The Bihuroazu Kamanaa Mosque or the Bihuroazu Kamanaa Miskiy () is one of the oldest mosques in Malé. According to historical documents, the Bihuroazu Mosque was built before Sultan Muhammad Thakurufaanu was established as the king of Maldives. The mosque was built by Bihuroazu Fashan akalo. The mosque was named Bihuroazu Fashana kalo Mosque.

The word  comes from the Persian language, meaning "prosperous". 

One of the most important reasons why the mosque has been historical place is the resting place of as-Sultan al-Ghaazee Muhammad Thakurufaanu al-Auzam and his younger brother, Al-Ghaazee Hassan Rannabandeyri Kilefaanu was buried in the Mausoleum of as-Sultan Muhammad Thakurufaanu al-Auzam.

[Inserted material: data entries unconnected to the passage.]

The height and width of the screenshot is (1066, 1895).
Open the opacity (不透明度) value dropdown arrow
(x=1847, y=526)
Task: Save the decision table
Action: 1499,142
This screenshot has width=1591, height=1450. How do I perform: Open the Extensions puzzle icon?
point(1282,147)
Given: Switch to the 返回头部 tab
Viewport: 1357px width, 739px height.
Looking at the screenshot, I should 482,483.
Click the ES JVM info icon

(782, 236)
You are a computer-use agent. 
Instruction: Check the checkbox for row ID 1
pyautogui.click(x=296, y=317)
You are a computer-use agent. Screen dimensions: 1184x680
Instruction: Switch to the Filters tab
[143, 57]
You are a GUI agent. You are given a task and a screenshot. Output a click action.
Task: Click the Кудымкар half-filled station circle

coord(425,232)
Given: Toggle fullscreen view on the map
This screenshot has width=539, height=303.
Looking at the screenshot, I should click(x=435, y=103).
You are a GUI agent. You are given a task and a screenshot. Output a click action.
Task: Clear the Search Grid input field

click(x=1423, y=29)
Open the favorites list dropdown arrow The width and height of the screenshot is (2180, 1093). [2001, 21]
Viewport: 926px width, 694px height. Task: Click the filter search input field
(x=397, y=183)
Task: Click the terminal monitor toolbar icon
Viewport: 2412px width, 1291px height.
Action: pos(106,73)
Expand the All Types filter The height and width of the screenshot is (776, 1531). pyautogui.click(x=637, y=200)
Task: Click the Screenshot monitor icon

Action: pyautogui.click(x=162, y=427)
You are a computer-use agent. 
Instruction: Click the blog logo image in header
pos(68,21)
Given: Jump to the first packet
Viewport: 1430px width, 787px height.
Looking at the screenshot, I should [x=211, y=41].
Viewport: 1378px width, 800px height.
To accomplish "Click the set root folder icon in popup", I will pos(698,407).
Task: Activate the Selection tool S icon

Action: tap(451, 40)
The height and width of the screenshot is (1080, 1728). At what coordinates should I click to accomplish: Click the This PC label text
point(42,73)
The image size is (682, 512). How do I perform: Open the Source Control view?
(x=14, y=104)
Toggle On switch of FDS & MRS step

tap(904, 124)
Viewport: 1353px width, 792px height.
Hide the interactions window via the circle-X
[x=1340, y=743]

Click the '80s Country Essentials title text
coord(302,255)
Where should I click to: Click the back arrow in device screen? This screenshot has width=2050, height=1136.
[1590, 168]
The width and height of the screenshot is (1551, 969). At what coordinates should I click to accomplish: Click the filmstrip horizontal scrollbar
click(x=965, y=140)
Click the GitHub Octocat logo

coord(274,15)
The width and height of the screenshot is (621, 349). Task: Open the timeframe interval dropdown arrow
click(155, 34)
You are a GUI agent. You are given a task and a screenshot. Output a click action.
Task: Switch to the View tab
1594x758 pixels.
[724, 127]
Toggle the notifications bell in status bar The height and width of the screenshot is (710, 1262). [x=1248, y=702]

Praying Outside of the Mosque is Prohibited

In 2017 April, 20th, Prayers have been banned on the premises of the Bihuroazu Kamanaa mosque due to seeing a grave outside of the mosque. A large number of people pray outside of the mosque. Howerver, Prayers are not prohibited inside the mosque. This is an grave of Dhanthaelu Ali.

Destruction of the Mosque

During the regime of Abdulla Yameen, A 12-storey multipurpose buildings have been allocated in 2018's budget for the demolition of the Bihuroazu Mosque in Male' City. The opposition has criticized for destroying Bihuroazu Mosque. Speaking on a programme on Channel 13, the Minister said that this was a false statement made by the opposition to mislead the people. However, A media official at the Ministry of Islamic Affairs said that the Bihuroazu Mosque was closed to clean the mosque, and allow a large number of people to pray at the mosque due to the prayers have been banned outside of the mosque due to graves being there.